As part of the Dìleab (Legacy) project, all schools in the Western Isles will be gifted a signed copy of the new Acair publication, The Darkest Hour, which is the most comprehensive account to date of the Iolaire tragedy.

The book, which was written by Malcolm Macdonald, Chairman of Stornoway Historical Society, and the late Donald John MacLeod.
The book is the result of 20 years of research by the authors and contains many personal stories connected to the Iolaire.

Cllr Angus McCormack, Chairman of Education, Sport and Children’s Services at Comhairle nan Eilean Siar, said: ‘We are very pleased to gift a signed copy of this wonderful book to all schools throughout the Western Isles. We felt that it was a very appropriate thing to do, particularly given that our schools have been involved in projects relating to World War I this year, working alongside the Comhairle’s Multimedia Team.’

The Darkest Dawn: The Story of the Iolaire Tragedy is available now from www.acairbooks.com

The Outer Hebrides Community Planning Partnership (OHCPP) are putting their Physical Activity Strategy out for public consultation.

Produced by multiple groups including NHS Western Isles, Comhairle nan Eilean Siar, SNH, and Lewis and Harris Youth Clubs Association, the document provides a framework for physical activity and sport in the Outer Hebrides.

Colin Gilmour, Head of Health Improvement, NHS Western Isles said: ‘We want to hear our communities’ views on this strategy. One of the aims is to reduce inequalities by supporting people who are least able to be physically active such as older people, people with physical or learning disabilities, to find an activity that suits them.
Physical activity is about getting people moving, it really doesn’t matter how people get active, it just matters that they do’.

The Physical Activity Strategy can be viewed online at the OHCPP websites at: https://bit.ly/2COA4m6 - and feedback can be provided following the survey link on the website.

Na h-Eileanan an Iar SNP MSP Alasdair Allan spoke recently in a Scottish Parliament debate on ferry services, highlighting local concerns about capacity.

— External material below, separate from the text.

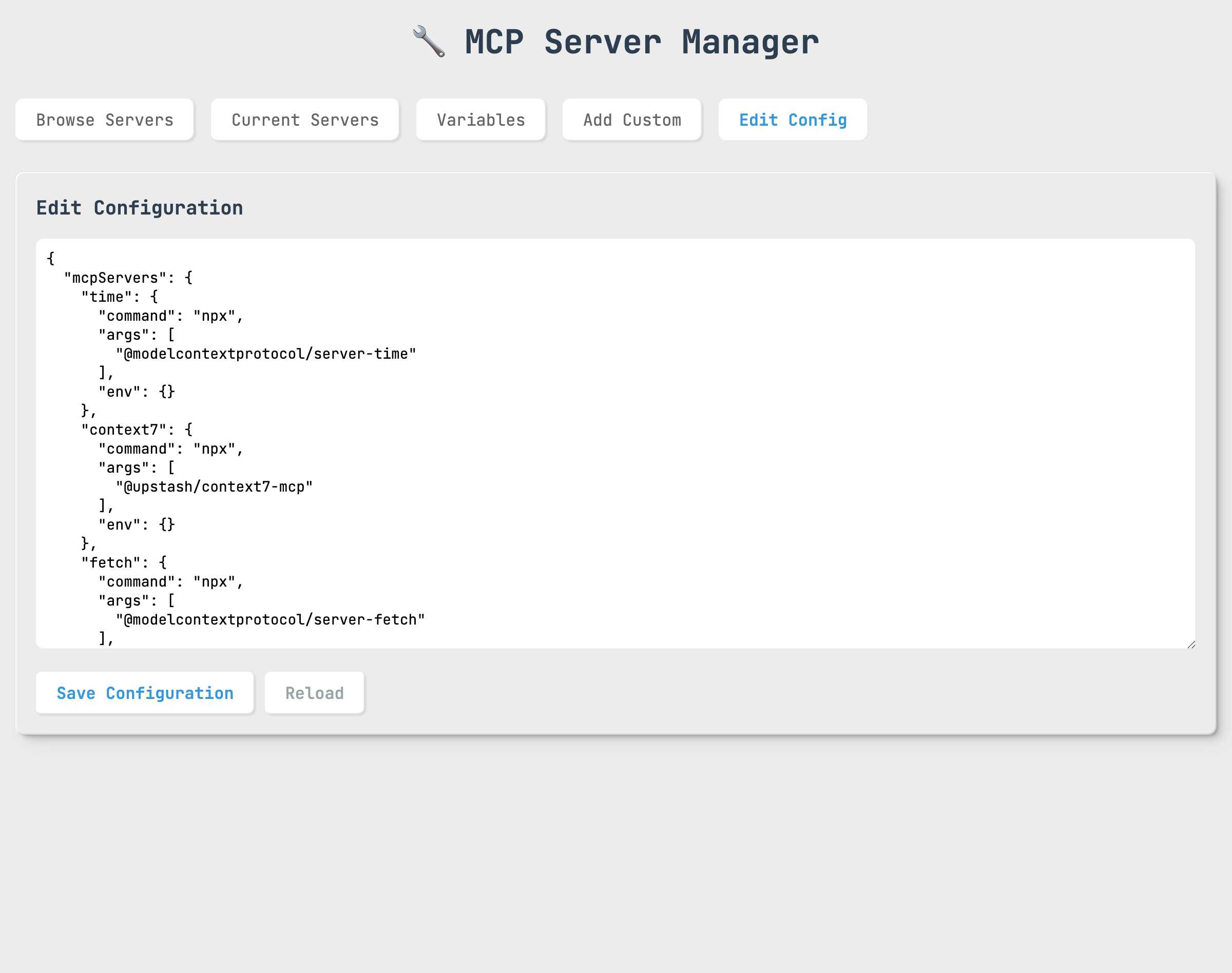
Task: Click the "@upstash/context7-mcp" argument line
Action: (x=214, y=486)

Commenting, Alasdair Allan MSP said: ‘The debate was an opportunity to highlight the importance of ferry services to every aspect of island life and economy, and outline some of the issues that have caused concern to my constituents. Ferries in the Western Isles now cope with 184,000 additional passengers a year. Many routes operate at capacity for half the year. While this growth in traffic has been good for the island economy, we must ask ourselves how the people of Paisley or Motherwell might react if told they had to book a fortnight in advance every time they wanted to get a bus to Glasgow.
Now it is the time for all agencies to work together to reassure island communities about what shape this most vital of services will take in the future.’